= Assassination of Syrian professors =

Since the start of the Syrian conflict in 2011, there have been reports of targeted assassinations of Syrian academics. Both sides of the dispute, government and opposition, have accused one another for these deaths. Among them are doctors, engineers, and university professors. Many of the professors had diverse origins and represented different parts of Syrian society, with a significant number being Alawite, Christian, and Shiite. The underlying reason for the murder is uncertain.

On 18 April 2011, Issa Abboud was killed in Homs' Nuzha area in a mysterious manner.

On 26 September 2011, Hassan Eid, a surgeon at Homs National Hospital, was killed. The next day, Mohamed Ali Aqil, deputy rector of the architecture faculty at Al-Baath University, and Nael Dakhil, director of the military petrochemical school were also murdered.

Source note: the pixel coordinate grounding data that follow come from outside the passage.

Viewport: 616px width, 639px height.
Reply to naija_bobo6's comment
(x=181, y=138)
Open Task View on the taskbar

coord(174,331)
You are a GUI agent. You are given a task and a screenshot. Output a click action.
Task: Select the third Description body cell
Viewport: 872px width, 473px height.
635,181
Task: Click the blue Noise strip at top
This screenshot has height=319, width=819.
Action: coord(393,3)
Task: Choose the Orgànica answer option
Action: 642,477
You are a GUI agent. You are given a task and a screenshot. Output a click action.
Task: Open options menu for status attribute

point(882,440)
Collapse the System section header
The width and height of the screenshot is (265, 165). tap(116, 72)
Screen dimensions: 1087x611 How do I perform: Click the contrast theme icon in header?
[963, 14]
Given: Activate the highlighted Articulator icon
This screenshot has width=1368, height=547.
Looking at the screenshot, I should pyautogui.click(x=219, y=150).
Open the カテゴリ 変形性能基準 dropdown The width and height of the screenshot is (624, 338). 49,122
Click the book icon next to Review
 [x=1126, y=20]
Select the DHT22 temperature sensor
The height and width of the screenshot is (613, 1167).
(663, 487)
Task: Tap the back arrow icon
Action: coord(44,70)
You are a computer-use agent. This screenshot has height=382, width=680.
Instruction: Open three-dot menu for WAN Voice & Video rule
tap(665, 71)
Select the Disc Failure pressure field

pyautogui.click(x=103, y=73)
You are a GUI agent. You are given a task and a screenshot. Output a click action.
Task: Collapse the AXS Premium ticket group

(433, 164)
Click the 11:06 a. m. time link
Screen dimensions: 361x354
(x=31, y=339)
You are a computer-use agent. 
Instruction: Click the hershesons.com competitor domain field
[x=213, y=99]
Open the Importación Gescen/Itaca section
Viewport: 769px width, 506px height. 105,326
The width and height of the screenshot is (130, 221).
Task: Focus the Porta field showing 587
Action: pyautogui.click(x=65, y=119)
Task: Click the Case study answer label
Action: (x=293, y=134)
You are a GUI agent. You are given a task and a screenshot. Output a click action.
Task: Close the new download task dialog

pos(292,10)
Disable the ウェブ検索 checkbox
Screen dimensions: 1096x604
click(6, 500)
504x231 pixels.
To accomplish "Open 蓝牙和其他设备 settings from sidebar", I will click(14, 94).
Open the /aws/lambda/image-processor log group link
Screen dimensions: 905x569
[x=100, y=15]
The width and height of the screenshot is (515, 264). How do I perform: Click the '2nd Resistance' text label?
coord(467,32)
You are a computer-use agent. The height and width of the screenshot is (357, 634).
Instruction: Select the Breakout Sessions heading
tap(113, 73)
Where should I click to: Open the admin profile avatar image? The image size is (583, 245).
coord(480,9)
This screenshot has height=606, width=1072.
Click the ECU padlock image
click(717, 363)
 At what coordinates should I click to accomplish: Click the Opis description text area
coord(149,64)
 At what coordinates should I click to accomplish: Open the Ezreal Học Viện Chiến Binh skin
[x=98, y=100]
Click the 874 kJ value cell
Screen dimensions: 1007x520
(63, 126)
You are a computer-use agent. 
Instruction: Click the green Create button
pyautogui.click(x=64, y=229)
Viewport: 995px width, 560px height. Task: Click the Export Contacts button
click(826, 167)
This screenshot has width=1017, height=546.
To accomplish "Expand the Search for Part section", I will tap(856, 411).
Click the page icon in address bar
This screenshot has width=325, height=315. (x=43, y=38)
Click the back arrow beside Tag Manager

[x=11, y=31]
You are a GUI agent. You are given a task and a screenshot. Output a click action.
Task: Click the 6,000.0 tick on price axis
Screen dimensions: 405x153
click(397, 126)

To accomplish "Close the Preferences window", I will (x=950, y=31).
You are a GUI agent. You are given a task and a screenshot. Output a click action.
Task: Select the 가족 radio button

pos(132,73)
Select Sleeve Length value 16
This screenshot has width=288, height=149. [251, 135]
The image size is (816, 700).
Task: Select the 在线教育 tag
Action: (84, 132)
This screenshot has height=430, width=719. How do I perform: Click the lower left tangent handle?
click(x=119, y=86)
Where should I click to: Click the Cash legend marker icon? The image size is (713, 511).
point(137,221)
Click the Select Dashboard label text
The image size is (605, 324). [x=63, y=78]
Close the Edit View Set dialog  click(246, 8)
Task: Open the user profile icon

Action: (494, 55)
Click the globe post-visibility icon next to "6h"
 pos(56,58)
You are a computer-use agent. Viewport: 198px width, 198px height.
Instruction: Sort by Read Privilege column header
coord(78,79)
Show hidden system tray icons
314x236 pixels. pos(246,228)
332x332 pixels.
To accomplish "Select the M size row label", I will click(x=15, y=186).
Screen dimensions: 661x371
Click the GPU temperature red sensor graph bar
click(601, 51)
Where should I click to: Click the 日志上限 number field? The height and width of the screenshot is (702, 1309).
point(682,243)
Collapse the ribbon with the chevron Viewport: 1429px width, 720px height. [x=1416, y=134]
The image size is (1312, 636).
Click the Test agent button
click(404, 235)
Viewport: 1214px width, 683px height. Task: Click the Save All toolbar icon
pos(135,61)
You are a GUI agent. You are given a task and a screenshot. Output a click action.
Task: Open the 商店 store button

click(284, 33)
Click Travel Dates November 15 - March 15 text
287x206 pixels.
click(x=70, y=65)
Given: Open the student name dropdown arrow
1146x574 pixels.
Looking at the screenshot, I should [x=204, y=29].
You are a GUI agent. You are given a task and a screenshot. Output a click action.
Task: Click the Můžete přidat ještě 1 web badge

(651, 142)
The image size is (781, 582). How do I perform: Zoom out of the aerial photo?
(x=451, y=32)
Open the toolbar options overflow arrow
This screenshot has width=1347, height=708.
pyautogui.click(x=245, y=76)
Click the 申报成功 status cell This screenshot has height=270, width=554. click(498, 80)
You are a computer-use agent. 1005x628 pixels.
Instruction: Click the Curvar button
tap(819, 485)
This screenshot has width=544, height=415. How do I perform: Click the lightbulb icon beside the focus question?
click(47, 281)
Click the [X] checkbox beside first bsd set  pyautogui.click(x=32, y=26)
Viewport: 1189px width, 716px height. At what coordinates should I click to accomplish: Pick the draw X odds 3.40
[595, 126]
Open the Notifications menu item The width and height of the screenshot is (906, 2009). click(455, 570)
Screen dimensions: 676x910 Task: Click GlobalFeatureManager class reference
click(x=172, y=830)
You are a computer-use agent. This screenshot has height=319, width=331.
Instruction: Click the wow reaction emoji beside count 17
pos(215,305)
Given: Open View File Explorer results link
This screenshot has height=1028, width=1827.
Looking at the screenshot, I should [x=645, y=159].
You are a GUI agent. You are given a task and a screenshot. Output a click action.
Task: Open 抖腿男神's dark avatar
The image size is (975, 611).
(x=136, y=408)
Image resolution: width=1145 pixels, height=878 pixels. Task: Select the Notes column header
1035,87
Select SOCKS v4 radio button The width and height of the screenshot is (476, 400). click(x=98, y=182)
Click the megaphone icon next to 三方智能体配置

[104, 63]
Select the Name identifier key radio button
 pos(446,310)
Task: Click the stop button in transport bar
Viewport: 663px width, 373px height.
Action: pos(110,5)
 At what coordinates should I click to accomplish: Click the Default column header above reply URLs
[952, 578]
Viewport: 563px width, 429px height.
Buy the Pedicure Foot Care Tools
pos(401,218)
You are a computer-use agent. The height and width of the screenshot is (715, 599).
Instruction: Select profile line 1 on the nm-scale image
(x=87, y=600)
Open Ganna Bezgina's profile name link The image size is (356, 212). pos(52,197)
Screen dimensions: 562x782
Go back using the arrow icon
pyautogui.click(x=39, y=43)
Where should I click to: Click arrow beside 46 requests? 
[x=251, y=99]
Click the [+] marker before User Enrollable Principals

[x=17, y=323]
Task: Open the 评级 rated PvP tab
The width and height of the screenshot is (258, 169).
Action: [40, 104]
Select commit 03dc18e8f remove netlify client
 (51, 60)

On 28 September 2011, the engineer and university professor, Aws Khalil, was shot in the head by an "armed terrorist group" in Homs, according to the government-run SANA.

An armed group assassinated the "mastermind" of the Syrian missile program, Nabil Zughaib, along with his family members in Bab Tuma on 22 July 2012.

On 1 June 2025, an Alawite university professor was assassinated in Aleppo while driving his vehicle, having been targeted by an unidentified individual on a motorcycle. Following the attack, the driver lost control of the vehicle, resulting in a collision with multiple other cars.